Trombotische Trombocytopenische Purpura (TTP)

Trombotische trombocytopenische purpura (TTP) is een zeldzame, maar levensbedreigende bloedziekte waarbij zich bloedstolsels vormen in kleine bloedvaten door het hele lichaam. Deze stolsels beperken of blokkeren de bloedstroom naar vitale organen, zoals de hersenen, de nieren of het hart. Het resulterende gebrek aan zuurstof verhindert dat organen goed werken, wat uiteindelijk leidt tot schade aan organen. Bovendien verbruikt de vorming van bloedstolsels in het hele lichaam grote hoeveelheden bloedplaatjes.

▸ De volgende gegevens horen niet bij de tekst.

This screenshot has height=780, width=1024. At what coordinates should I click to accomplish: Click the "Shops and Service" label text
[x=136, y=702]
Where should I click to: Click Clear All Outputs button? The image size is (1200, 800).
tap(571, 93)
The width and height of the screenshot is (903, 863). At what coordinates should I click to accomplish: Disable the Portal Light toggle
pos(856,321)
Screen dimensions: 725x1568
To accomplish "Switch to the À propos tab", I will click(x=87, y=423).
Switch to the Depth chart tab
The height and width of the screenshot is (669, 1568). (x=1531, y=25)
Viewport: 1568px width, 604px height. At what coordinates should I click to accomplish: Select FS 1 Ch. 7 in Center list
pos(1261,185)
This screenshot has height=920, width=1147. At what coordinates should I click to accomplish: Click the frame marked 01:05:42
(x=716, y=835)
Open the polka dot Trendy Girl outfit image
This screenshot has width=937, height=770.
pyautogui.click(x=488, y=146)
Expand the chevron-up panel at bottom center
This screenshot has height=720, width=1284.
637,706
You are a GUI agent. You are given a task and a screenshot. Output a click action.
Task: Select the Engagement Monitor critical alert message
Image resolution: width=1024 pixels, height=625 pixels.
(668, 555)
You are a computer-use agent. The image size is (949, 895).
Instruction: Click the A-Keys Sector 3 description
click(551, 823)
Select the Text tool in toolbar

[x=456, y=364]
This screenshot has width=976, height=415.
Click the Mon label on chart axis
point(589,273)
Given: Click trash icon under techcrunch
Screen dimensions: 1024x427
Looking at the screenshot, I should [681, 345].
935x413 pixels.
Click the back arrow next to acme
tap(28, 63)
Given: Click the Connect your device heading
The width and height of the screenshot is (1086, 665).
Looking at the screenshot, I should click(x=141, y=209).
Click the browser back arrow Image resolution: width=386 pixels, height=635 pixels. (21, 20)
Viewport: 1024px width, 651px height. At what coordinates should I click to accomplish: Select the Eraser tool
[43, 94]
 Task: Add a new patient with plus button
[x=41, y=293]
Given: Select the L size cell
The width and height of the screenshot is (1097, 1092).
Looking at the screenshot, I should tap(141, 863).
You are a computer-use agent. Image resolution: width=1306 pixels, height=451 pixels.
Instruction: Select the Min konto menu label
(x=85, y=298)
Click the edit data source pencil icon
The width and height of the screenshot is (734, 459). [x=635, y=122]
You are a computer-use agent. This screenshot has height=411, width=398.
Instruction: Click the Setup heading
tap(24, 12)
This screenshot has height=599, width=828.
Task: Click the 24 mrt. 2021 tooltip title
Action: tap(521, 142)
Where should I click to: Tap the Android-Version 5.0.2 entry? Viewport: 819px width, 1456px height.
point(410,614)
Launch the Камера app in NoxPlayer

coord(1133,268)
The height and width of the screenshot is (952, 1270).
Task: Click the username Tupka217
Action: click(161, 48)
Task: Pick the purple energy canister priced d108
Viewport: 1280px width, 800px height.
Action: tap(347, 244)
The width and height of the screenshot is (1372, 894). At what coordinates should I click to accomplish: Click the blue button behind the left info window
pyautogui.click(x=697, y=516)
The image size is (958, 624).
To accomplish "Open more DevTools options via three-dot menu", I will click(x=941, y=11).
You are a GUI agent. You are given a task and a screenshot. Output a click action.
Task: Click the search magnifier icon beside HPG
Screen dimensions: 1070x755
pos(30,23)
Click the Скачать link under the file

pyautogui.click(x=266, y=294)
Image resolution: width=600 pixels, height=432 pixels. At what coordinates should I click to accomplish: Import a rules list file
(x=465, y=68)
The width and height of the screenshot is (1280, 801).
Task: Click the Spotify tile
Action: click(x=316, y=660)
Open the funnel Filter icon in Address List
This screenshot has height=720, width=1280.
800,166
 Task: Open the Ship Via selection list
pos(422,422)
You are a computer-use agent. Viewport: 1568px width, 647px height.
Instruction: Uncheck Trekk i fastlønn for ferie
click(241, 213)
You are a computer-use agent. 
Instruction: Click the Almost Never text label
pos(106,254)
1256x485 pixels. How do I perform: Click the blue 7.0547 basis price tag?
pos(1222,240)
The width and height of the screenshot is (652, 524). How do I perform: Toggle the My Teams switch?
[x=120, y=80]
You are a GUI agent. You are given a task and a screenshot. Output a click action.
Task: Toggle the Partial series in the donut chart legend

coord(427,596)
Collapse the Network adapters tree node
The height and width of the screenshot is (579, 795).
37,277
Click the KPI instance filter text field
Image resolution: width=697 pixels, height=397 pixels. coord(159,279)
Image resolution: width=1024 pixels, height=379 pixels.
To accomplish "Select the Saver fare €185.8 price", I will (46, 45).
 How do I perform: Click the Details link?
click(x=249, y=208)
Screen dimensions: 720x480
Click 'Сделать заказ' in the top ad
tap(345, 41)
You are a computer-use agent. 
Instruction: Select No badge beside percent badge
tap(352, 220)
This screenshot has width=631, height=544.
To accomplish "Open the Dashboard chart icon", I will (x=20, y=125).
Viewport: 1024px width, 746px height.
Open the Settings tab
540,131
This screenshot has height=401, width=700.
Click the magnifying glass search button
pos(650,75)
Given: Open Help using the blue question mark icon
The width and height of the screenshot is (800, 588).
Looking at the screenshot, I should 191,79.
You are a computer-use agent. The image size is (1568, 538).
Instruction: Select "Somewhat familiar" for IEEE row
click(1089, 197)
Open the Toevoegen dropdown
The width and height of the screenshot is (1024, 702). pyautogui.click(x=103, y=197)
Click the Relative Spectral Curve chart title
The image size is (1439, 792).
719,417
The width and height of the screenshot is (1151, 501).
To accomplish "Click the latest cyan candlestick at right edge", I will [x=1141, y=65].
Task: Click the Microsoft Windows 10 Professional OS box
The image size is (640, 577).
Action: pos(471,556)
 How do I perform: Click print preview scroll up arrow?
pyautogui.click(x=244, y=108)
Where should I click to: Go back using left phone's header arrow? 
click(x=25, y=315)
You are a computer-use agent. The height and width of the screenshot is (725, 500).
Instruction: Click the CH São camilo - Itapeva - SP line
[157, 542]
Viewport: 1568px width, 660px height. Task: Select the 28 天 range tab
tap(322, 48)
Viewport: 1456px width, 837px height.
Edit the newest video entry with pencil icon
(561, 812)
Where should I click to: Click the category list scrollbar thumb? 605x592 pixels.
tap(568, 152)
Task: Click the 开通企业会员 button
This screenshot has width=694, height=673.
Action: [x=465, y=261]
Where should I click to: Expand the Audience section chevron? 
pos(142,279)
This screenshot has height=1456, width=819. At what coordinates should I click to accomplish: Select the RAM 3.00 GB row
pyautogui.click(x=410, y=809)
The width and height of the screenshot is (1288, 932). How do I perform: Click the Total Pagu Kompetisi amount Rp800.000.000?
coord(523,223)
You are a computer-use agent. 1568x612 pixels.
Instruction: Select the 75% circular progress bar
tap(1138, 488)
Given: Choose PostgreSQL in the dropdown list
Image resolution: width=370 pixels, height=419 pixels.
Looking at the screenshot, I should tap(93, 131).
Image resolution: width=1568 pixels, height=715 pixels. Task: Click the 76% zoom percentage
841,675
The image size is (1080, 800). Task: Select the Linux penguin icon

Hierdoor hebben patiënten mogelijk niet genoeg bloedplaatjes om bloedstolsels te vormen wanneer dat nodig is, wat leidt tot bloedingen en blauwe plekken.

TTP kan erfelijk of verworven zijn. Bij patiënten met erfelijke TTP wordt de ziekte doorgegeven van ouders op kinderen door varianten in het ADAMTS13 gen. Dit gen codeert voor het enzym ADAMTS13, dat een belangrijke rol speelt bij het reguleren van het bloedstollingsproces. Bij de meeste patiënten is TTP echter verworven, wat betekent dat het zich op latere leeftijd ontwikkelt. Verworven TTP ontstaat wanneer het lichaam ten onrechte antilichamen aanmaakt die de activiteit van het enzym ADAMTS13 blokkeren.

Hoewel TTP mensen van alle leeftijden kan treffen, komt het het vaakst voor bij mensen tussen de 20 en 50 jaar. Bovendien zijn zwangerschap en HIV geassocieerd met een hoger risico op de ontwikkeling van TTP.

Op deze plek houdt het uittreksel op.